For many organizations, solutions like SAS® Viya®, which enable employees to use open-source coding, may be a good step forward. Examining the software’s Total Economic Impactä (TEI), a report by Forrester found that, on average, organizations deploying the platform reported over $5 million in increased productivity for business analysts from faster analytics processes and employees supporting model building and management, while seeing over $1 million in infrastructure savings from retiring on-premise environment.
2. Upskilling talent is necessary to drive innovation, growth
Finding that the organizations surveyed, like most, don’t have enough employees with skills to use the AI and ML technologies deployed causes broader implications. Too few analytics professionals prohibit organizations from meeting customer demands (79%), growing the organization (41%) or winning new customers (34%) – and 66% agree that their staff morale is lower. Coupled with an already-slim workforce capacity, this reality makes the war for talent even more complicated, driving up hiring and retaining costs. One solution that is not only cost-effective but increases morale is upskilling and cross-skilling the current workforce – even those from non-technical backgrounds.
For many organizations, investing in training resources comes with a certain degree of fear. What if their employees jump ship and go elsewhere after developing these in-demand skills? About 25% of survey respondents cited this fear and reluctance amongst senior management. Despite these barriers, training data scientists internally is necessary to plug the skills gap.
With such high demand for data talent, costs of new hires are surging – but more than half of the decision-makers surveyed agreed they wouldn’t need to recruit as many new hires if the current workforce could use data-based tools and technologies more effectively. Organizations can upskill and cross-skill employees, from slating time to complete accredited courses and certifications to hosting in-house boot camps and data science academies.

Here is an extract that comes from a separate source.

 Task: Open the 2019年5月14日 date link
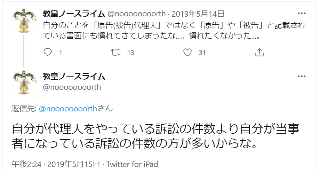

While on-the-job training can be tricky – organizations serious about driving their strategic priorities forward are faced with no choice.
3. Cultivating a positive work environment motivates employees
Finally, organizations can prepare for future success by fostering a positive workplace culture. While flexible working options, high salaries and high-quality office spaces and facilities are essential, developing environments where employees feel appreciated motivates employees and encourages them to stay.
Organizations should also focus on fostering and rewarding critical competencies and soft skills like curiosity, adaptability, collaboration and continuous learning. At this stage in the game, developing more quantifiable hard skills is non-negotiable – but because technology is constantly evolving, organizations should strive to develop employees eager to embrace new challenges and collaborate with others to tackle complex problems.
Offering training resources may have the opposite effect than managers fear it will. Rather than incentivizing staff to search for different jobs, investing in employees plays a vital role in motivating employees, improving morale, increasing productivity, and reducing turnover. And by helping staff advance their careers and demonstrating their value, creating a learning culture can also help secure employee loyalty.
In championing these environments, organizations prepare their employees for an uncertain future – and create spaces where top talent also want to work.
The need for data science skills isn’t going away and if not proactive about addressing the skills crisis, there will be a larger, rippling effect. Organizations – especially ones hungry to innovate, grow and invest in new data-based technologies – will need to take a robust, multifaceted approach to solve the problem.